From the dose-response curve, if needed, determine the IC₅₀ value, which is the concentration of the compound that inhibits 50% of cell viability.



Cryopreserving Cell Lines
Cryopreserving cell lines is an essential technique to store cells for long periods without losing their viability or functionality.
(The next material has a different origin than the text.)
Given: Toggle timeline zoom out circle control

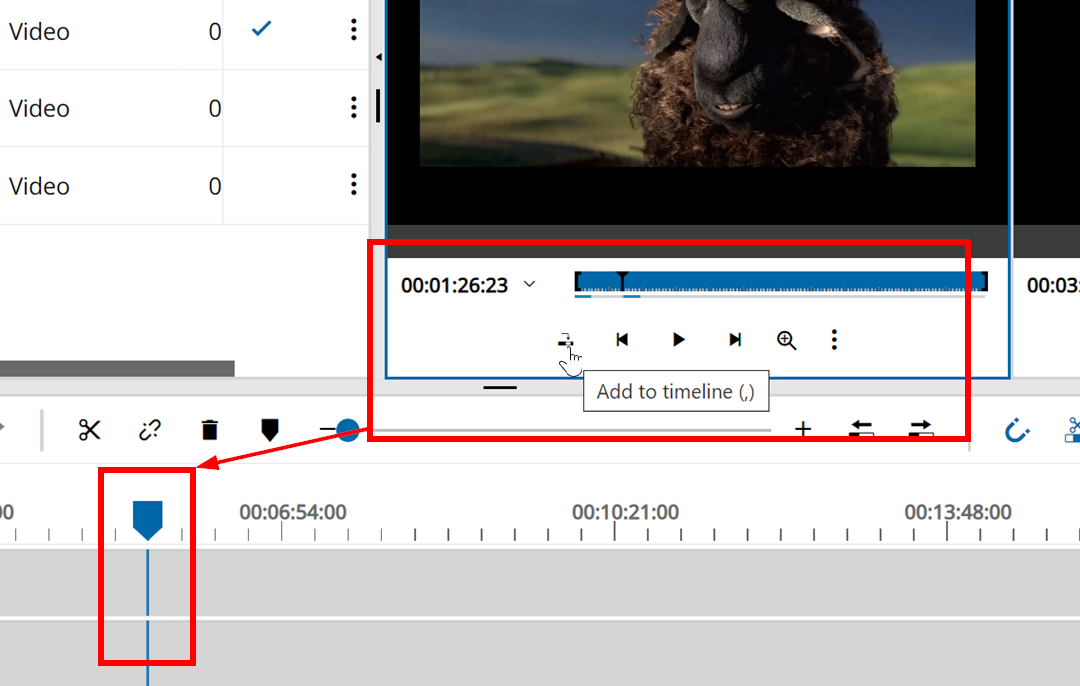Looking at the screenshot, I should (346, 429).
Here are the materials and equipments needed for cell lines cryopreservation:

  • Cells in culture (adherent or suspension)
  • Cryopreservation medium: 10% DMSO + 90% Fetal Bovine Serum (FBS) or commercial cryopreservation medium (e.g., CryoStor)
  • Sterile cryovials (labelled)
  • Centrifuge and centrifuge tubes
  • Trypsin-EDTA (for adherent cells)
  • PBS
  • Biosafety cabinet
  • Freezing container (e.g., Mr. Frosty) or programmable freezer
  • Liquid nitrogen storage

Preparation of Adherent Cells for Cryopreservation
Cells should be in the logarithmic growth phase, typically around 70-80% confluence.
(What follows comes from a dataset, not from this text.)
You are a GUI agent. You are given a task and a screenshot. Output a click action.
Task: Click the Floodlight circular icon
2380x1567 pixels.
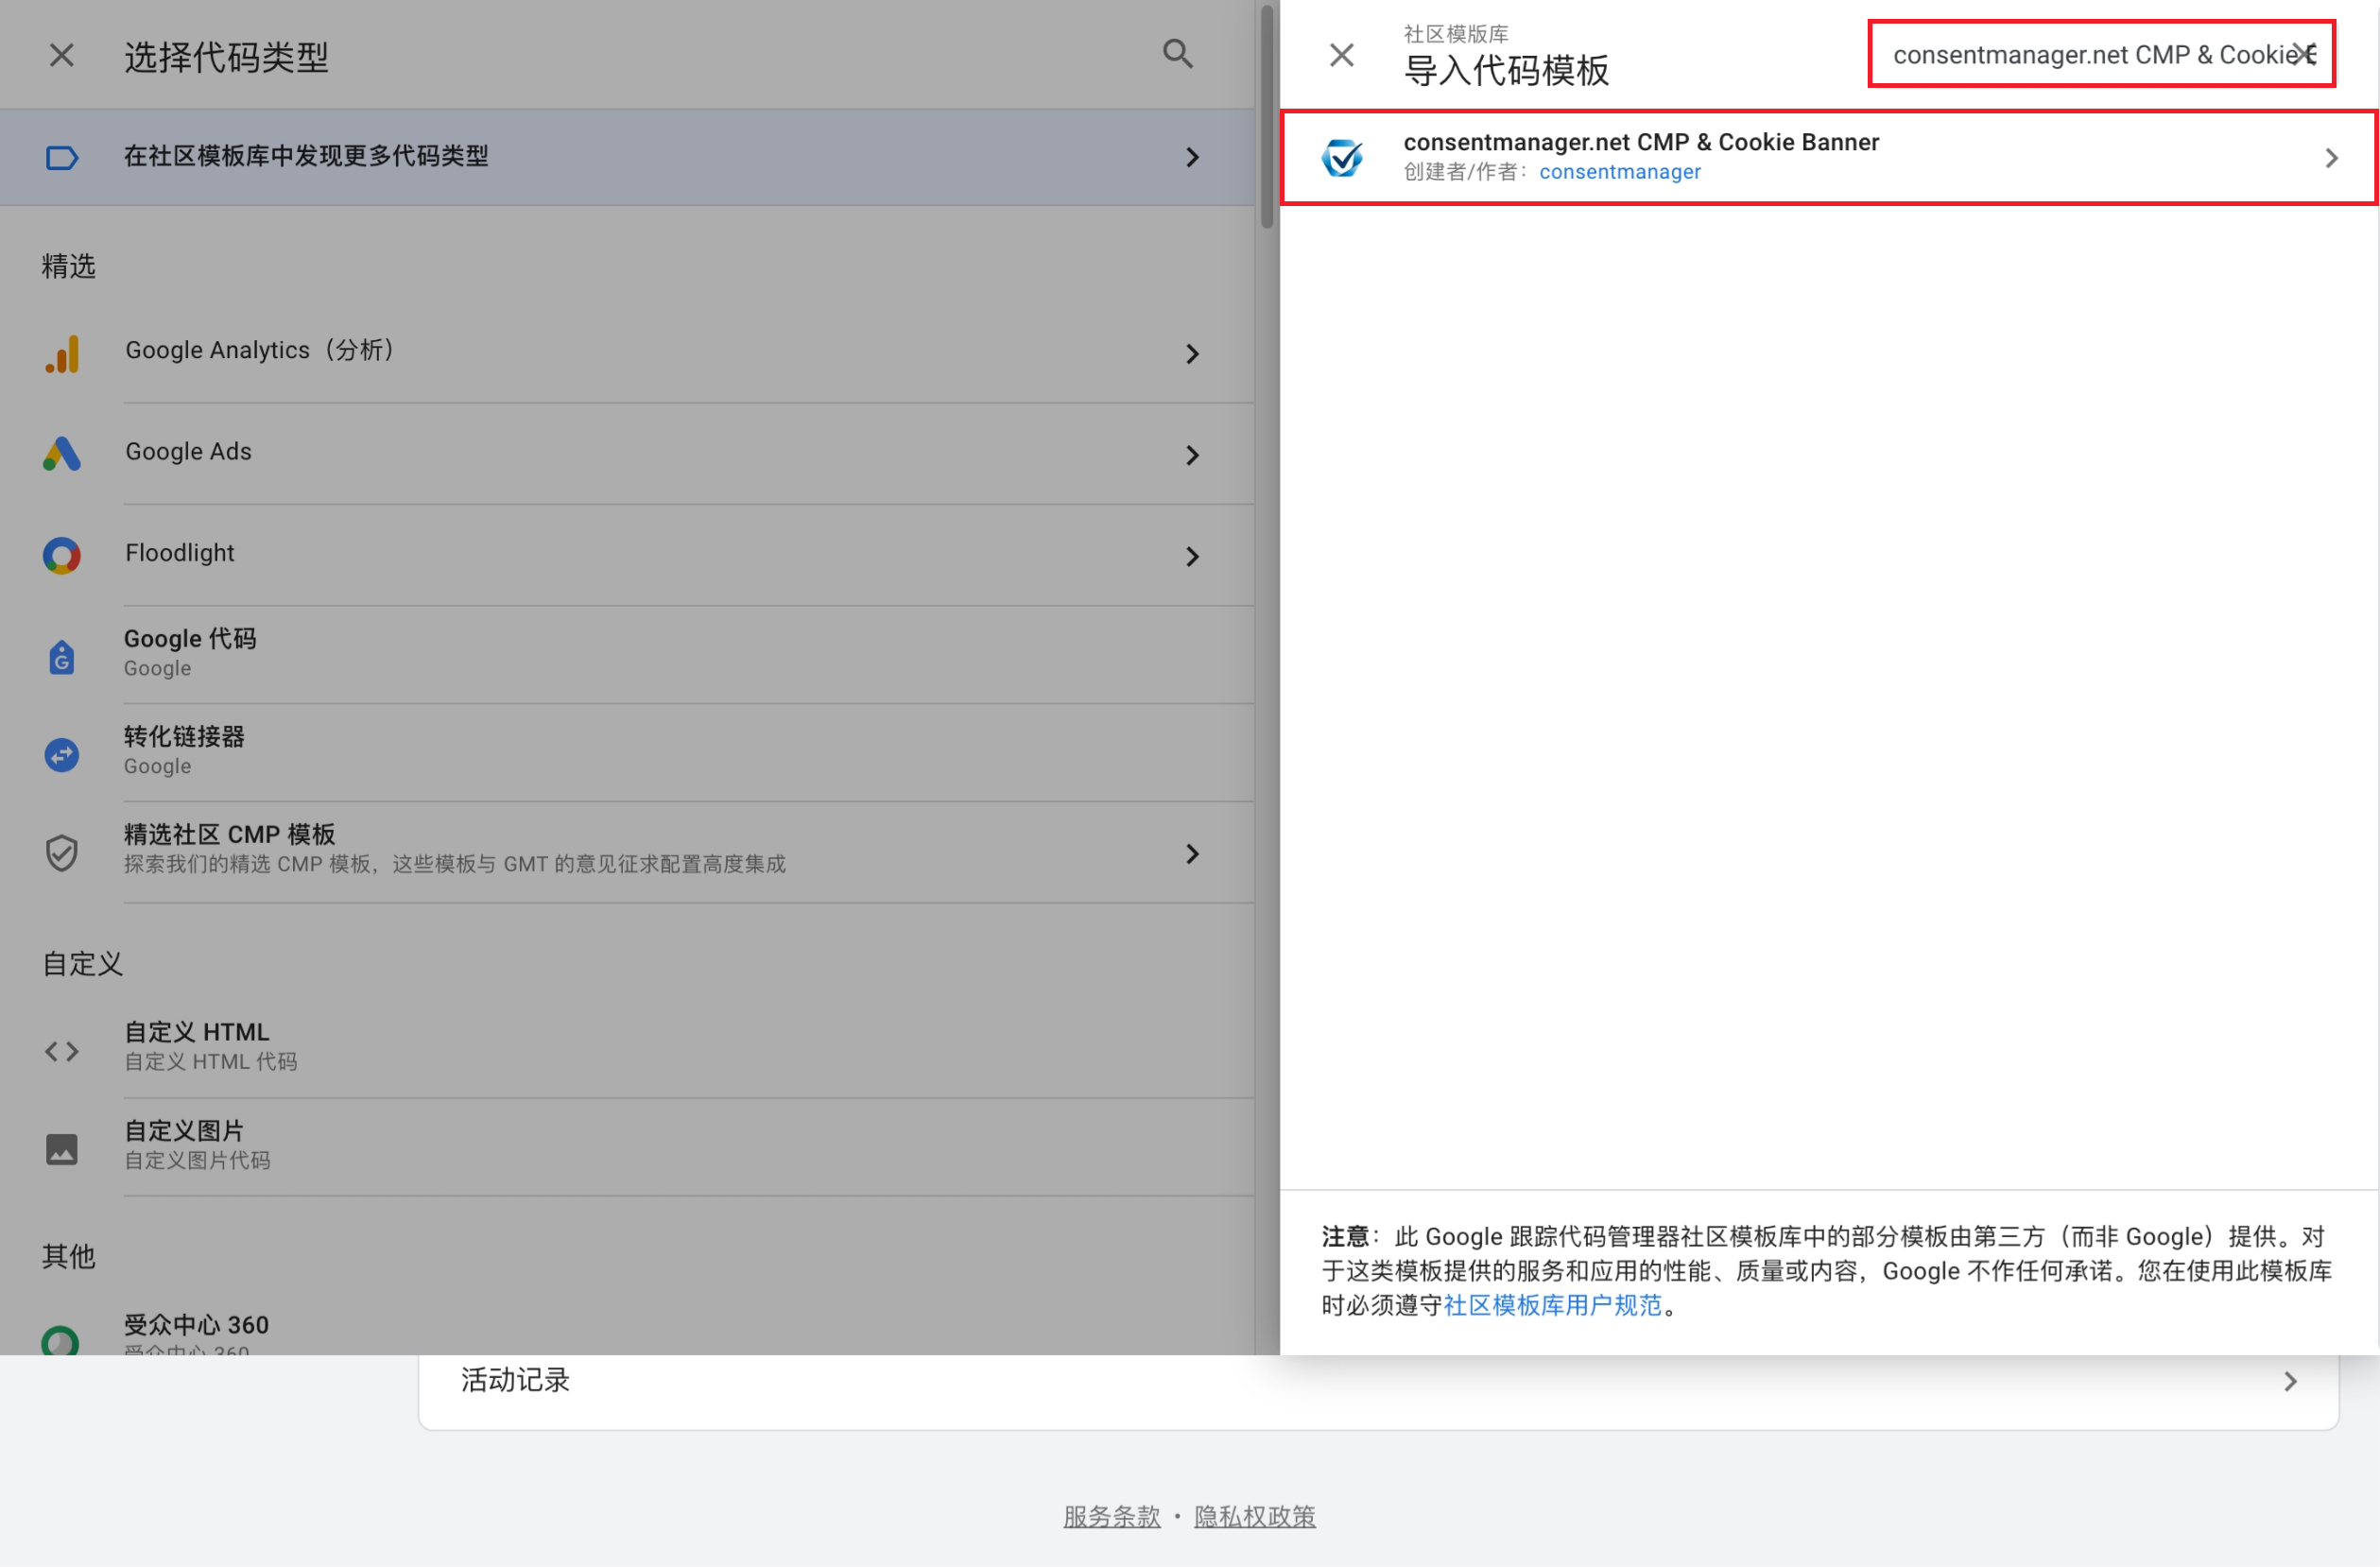(62, 556)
An image of how 70-80% cell confluency appears under the light microscope.

Aspirate the culture medium and wash the cells once with sterile PBS to remove excess serum and debris.
Add trypsin-EDTA to detach the adherent cells. Incubate for 2-5 minutes (or until cells are rounded and detached) at 37°C.
Add complete culture medium (with FBS) to neutralize the trypsin and resuspend the cells.
Preparation of Suspension Cells for Cryopreservation
To harvest the cells, collect the cells by pipetting them into a sterile centrifuge tube. If the culture is dense, dilute it to avoid overloading the cells.
Centrifuge the cells at 1,000-1,500 rpm (or 200-300g) for 5-10 minutes to pellet the cells.
Remove a small aliquot of the cell suspension to count the cells using a hemocytometer or an automated cell counter.
Ensure the cell density is typically around 1-5 million cells/mL for cryopreservation.
Centrifuge the cell suspension again at 1,000-1,500 rpm (200-300g) for 5-10 minutes to pellet the cells.
After centrifugation, carefully aspirate and discard the supernatant without disturbing the cell pellet.
Note

  • To prepare the cryopreservation medium, use a solution of 90% FBS + 10% DMSO, or a commercially available cryopreservation medium.
  • DMSO is essential as it prevents the formation of ice crystals that can damage the cells.






Gently resuspend the cell pellet in cold cryopreservation medium at a concentration of 1-5 million cells/mL. Use a cold medium to reduce thermal shock to the cells.
To make aliquots, dispense 1 mL of cell suspension into pre-labelled cryovials. Ensure proper labelling with cell line name, date, passage number, and any other relevant information.

An example of cell suspension in a labelled 1 ml cryovial.

If a freezing container (e.g., Mr. Frosty) is used, place the cryovials inside and fill the container with isopropanol. This allows for a controlled freezing rate of approximately -1°C per minute.




Alternatively, if available, use a programmable freezer set to cool at -1°C per minute until the temperature reaches -80°C.
Transfer the cell suspension-filled freezing container or cryovials to a -80°C freezer and leave overnight.



An example of aliquid nitrogen tank used for storing cell lines.For long-term storage of the cells, the cryovials that have been frozen at -80°C overnight must be transferred to a liquid nitrogen storage tank for long-term preservation at -196°C. Vials can be stored indefinitely in liquid nitrogen if handled properly.


An example of a liquid nitrogen tank used for storing cell lines.